I kept count of the upsell batterings. Then just when I thought it was over, a seventh;

You look like a man that likes his coffee, want another…?

Aaaaargh.

Don’t get me wrong.

To upsell is human.

It can be a noble pursuit.

But in this manner, the relentless nature of the questions to take an extra something or other is plain misguided.

Machine gunning your way through an HQ stipulated semi-script does nothing in the long run for your bottom line. I doubt I’m the only person who after Visit One will now walk past rather than pop in. Not due to the porcine or tot absence alone either.

I recall a New York experience in an enormous Downtown sports bar. The server just did not stop pushing for more lines. To the extent that it became a performance joke for my table. When the last lad whispered to me boasting that he could order without eliciting a barrage of further options, he thought he’d nailed it; “I’ll have exactly what my mate just ordered”. But no!
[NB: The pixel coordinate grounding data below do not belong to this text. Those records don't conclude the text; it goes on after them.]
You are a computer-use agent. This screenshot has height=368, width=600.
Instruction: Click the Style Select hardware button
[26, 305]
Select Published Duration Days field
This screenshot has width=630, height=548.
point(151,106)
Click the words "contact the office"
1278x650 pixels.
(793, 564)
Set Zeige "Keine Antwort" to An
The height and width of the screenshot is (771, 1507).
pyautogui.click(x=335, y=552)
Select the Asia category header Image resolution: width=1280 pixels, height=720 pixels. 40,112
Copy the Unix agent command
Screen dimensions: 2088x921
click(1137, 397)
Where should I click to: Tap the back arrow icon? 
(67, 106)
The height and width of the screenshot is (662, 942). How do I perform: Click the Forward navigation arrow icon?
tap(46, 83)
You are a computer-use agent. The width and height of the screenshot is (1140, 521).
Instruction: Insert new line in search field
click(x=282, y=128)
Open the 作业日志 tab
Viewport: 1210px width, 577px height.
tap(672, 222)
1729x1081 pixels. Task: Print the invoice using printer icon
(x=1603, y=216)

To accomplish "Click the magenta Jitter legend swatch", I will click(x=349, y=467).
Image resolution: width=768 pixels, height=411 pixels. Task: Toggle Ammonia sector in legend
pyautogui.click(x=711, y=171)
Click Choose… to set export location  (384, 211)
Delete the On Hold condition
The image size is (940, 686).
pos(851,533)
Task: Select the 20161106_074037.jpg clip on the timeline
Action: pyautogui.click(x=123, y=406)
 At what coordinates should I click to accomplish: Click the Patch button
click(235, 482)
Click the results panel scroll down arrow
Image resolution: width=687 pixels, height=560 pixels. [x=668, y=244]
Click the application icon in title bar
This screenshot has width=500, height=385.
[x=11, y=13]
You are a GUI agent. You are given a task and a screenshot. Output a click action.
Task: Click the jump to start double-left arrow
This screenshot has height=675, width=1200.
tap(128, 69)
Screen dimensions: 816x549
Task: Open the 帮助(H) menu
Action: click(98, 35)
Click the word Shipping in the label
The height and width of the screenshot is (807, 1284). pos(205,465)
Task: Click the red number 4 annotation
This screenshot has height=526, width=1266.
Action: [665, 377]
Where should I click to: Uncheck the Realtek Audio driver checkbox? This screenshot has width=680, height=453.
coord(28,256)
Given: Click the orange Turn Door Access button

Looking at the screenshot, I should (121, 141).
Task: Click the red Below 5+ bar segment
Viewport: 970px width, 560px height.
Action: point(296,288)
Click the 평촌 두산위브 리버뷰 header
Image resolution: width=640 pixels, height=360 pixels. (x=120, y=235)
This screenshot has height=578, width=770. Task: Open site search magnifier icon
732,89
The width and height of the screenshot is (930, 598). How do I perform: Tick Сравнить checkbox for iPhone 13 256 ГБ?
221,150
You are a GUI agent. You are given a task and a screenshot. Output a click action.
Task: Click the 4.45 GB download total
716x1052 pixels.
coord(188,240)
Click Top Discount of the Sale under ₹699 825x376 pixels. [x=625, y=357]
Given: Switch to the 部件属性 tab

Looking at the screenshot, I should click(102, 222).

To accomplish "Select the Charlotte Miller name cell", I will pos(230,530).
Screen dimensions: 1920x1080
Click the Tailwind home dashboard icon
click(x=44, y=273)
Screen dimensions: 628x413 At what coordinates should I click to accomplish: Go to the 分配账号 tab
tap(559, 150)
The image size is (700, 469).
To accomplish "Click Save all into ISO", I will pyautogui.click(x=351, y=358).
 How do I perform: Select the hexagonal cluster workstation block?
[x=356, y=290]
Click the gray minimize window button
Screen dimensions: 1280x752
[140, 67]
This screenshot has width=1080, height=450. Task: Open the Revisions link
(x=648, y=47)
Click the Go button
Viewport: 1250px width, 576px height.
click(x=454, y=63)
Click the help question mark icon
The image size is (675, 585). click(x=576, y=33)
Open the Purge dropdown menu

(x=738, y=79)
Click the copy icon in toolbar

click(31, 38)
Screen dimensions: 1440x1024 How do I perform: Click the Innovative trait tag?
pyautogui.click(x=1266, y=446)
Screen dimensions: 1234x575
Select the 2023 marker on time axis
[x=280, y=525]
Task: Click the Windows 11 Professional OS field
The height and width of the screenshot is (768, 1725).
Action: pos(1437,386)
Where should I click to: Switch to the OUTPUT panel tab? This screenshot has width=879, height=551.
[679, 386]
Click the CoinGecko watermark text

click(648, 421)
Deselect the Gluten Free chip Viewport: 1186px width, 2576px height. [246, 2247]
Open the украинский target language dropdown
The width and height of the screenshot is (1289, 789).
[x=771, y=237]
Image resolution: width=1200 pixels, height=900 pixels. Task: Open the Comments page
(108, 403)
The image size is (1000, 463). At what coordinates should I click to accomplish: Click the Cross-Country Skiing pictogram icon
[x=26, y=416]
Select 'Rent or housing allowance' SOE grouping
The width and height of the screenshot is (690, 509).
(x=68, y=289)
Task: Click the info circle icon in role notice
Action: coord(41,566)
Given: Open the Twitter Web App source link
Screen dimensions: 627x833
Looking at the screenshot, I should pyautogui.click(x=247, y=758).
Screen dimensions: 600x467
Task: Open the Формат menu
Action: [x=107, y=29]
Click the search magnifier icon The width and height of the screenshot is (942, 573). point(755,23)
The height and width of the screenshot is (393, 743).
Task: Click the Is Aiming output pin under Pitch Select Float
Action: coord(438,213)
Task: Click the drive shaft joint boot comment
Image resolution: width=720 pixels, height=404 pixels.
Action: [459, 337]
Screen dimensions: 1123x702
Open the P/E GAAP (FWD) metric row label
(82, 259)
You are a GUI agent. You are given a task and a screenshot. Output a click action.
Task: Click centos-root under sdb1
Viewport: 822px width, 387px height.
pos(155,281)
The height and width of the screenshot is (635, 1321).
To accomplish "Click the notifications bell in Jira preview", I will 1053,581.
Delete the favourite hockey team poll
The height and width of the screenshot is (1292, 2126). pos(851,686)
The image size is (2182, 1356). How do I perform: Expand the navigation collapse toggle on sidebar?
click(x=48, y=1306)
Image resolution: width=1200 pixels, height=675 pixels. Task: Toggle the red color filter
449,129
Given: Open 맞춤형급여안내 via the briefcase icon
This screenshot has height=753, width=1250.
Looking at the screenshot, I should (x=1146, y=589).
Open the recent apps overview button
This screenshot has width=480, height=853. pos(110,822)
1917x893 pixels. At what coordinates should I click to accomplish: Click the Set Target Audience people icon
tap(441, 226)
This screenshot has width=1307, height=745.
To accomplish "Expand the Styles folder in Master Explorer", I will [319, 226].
Still more pitches somehow flowed forth.

When the tiresome became comic.

I did ponder in my brekkie instance how he could have been smoother. Save up the extras all for one go at the end? Pick a sole option to promote, or maybe just a couple? Matter-of-factly say something else goes really well with the so-far ordered?

It’s a fine line between good selling and antagonising the customer. Whether in retail or our solution sphere. Make sure you don’t fall foul in this regard, whilst still asking for that little extra.